ITEM 1. | SECURITY AND ISSUER. |
This statement on Schedule 13D (this Schedule) relates to the Common Stock, par value $0.01 per share (the Common Stock), of Unisys Corporation, a Delaware corporation (the Issuer). The principal executive offices of the Issuer are located at 801 Lakeview Drive, Suite 100, Blue Bell, Pennsylvania 19422.
ITEM 2. | IDENTITY AND BACKGROUND. |
(a), (f) This Schedule is filed jointly by the following entities and persons: (i) JHL Capital Group LLC, a Delaware limited liability company (JHL Capital Group); (ii) JHL Capital Group Master Fund L.P., a Cayman Islands limited partnership (Master Fund); (iii) JHL Capital Group Master Fund GP Ltd., a Cayman Islands exempted company (Master Fund GP); (iv) JHL Capital Group L.P., a Delaware limited partnership; and (v) James H. Litinsky, an individual and citizen of the United States (Mr. Litinsky and, together with JHL Capital Group, Master Fund, Master Fund GP and JHL Capital Group L.P., the Reporting Persons).
(b) The address for JHL Capital Group, JHL Capital Group L.P. and Mr. Litinsky is 900 N. Michigan Avenue, Suite 1700, Chicago IL 60611. The address for the Master Fund and the Master Fund GP is P.O. Box 309, Ugland House, Grand Cayman KY1-1104, Cayman Islands.

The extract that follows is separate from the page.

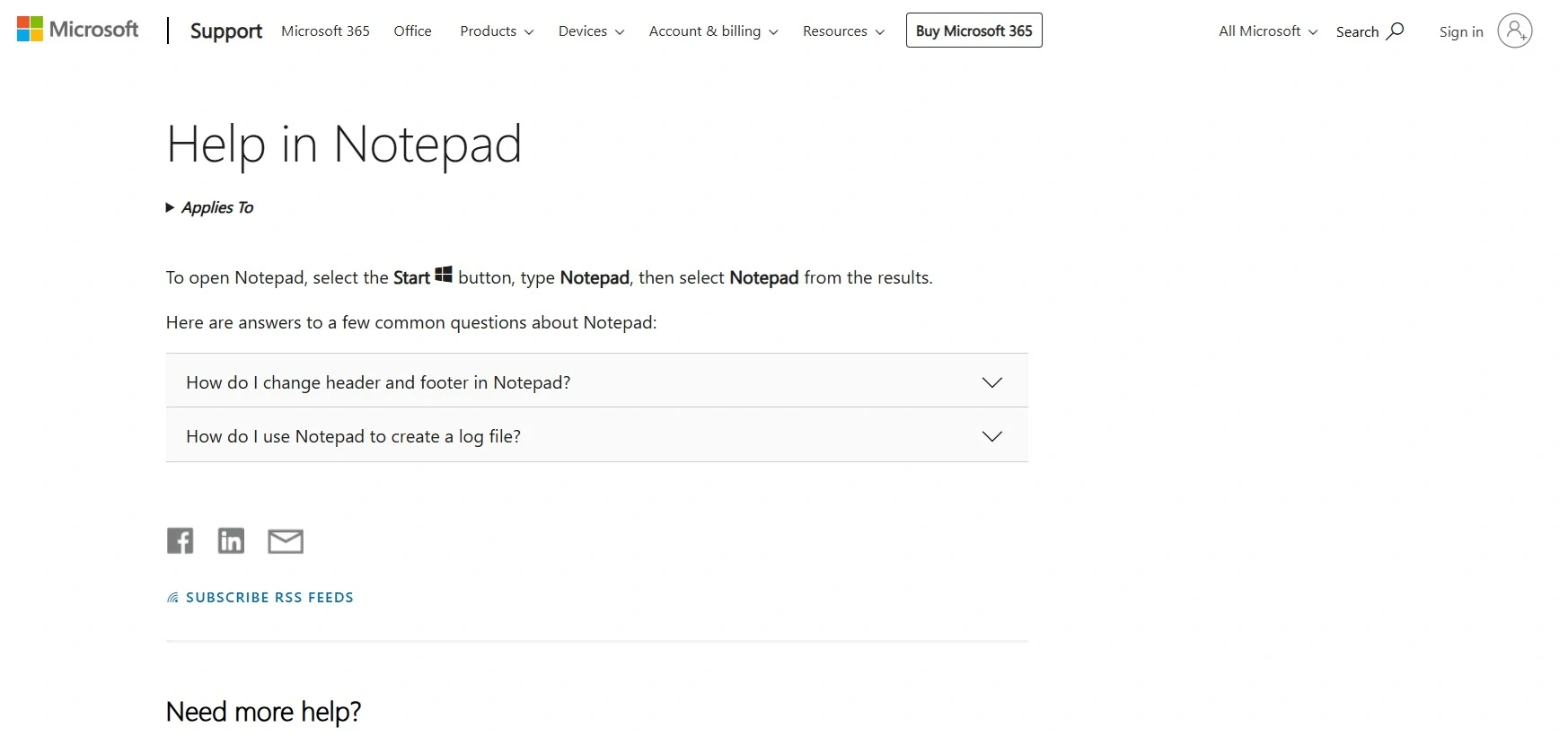1568x736 pixels.
Task: Click the Microsoft logo
Action: click(78, 30)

(c) This Schedule relates to Common Stock held for the account of certain private investment funds for which JHL Capital Group acts as investment adviser, including the Master Fund, the general partner of which is the Master Fund GP. JHL Capital Group L.P. is the 100% owner of JHL Capital Group. Mr. Litinsky holds an indirect controlling interest in JHL Capital Group L.P. and serves as the Chief Executive Officer of JHL Capital Group as well as Director of the Master Fund GP.

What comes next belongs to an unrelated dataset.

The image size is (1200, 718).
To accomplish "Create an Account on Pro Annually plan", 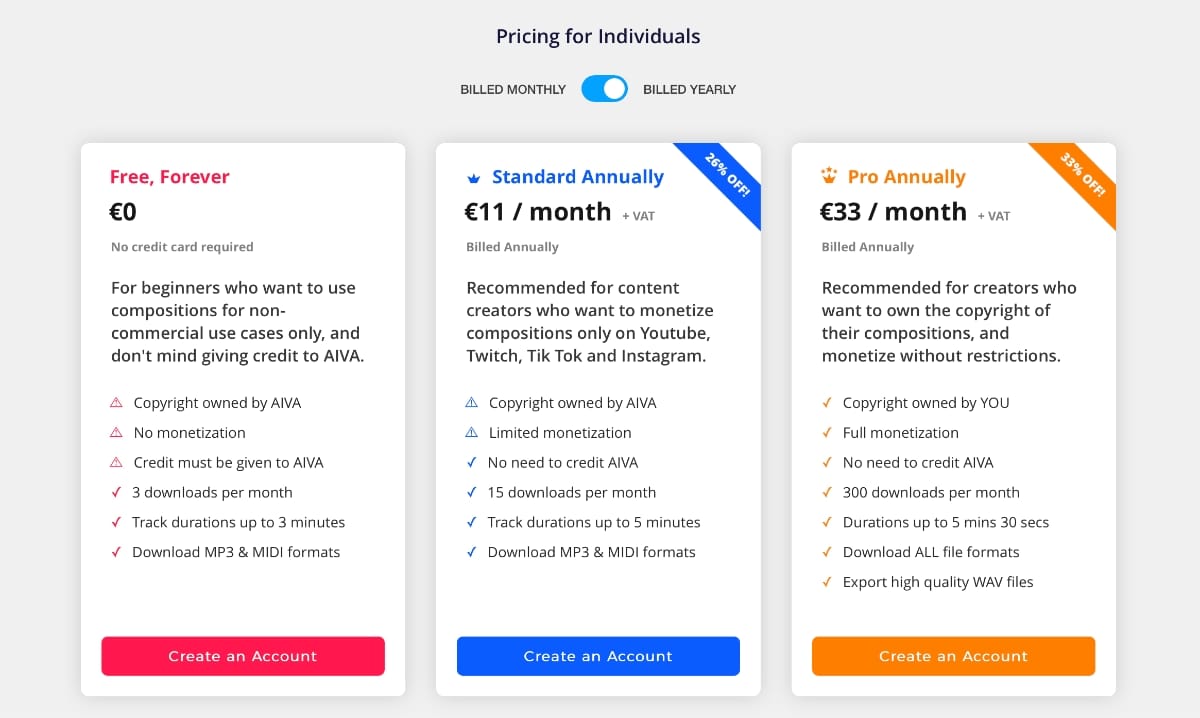I will pos(953,656).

(d), (e) During the last five years, none of the Reporting Persons have (i) been convicted in a criminal proceeding (excluding traffic violations or similar misdemeanors) or (ii) been a party to a civil proceeding of a judicial or administrative body of competent jurisdiction and as a result of such proceeding was or is subject to a judgment, decree or final order enjoining future violations of, or prohibiting or mandating activities subject to, federal or state securities laws or finding any violation with respect to such laws.
ITEM 3. | SOURCE AND AMOUNT OF FUNDS OR OTHER CONSIDERATION. |
JHL Capital Group used working capital of the Master Fund to purchase the 3,500,000 shares of Common Stock reported herein. The total purchase price for such 3,500,000 shares of Common Stock was approximately $67,709,677.
ITEM 4. | PURPOSE OF TRANSACTION. |
The Reporting Persons acquired the Common Stock in the belief that the Common Stock was undervalued and is an attractive investment.
The Reporting Persons have previously communicated with management through investor conference calls, investor presentations and individual conversations regarding the Issuers results and prospects.
The Reporting Persons expect to engage in more extensive dialogue with management regarding, among other things, the Issuers operations, potential acquisitions, strategic direction, capital structure and corporate governance. In addition, the Reporting Persons also expect to communicate with other persons regarding the Issuer, including, without limitation, the Board of Directors (the Board) of the Issuer.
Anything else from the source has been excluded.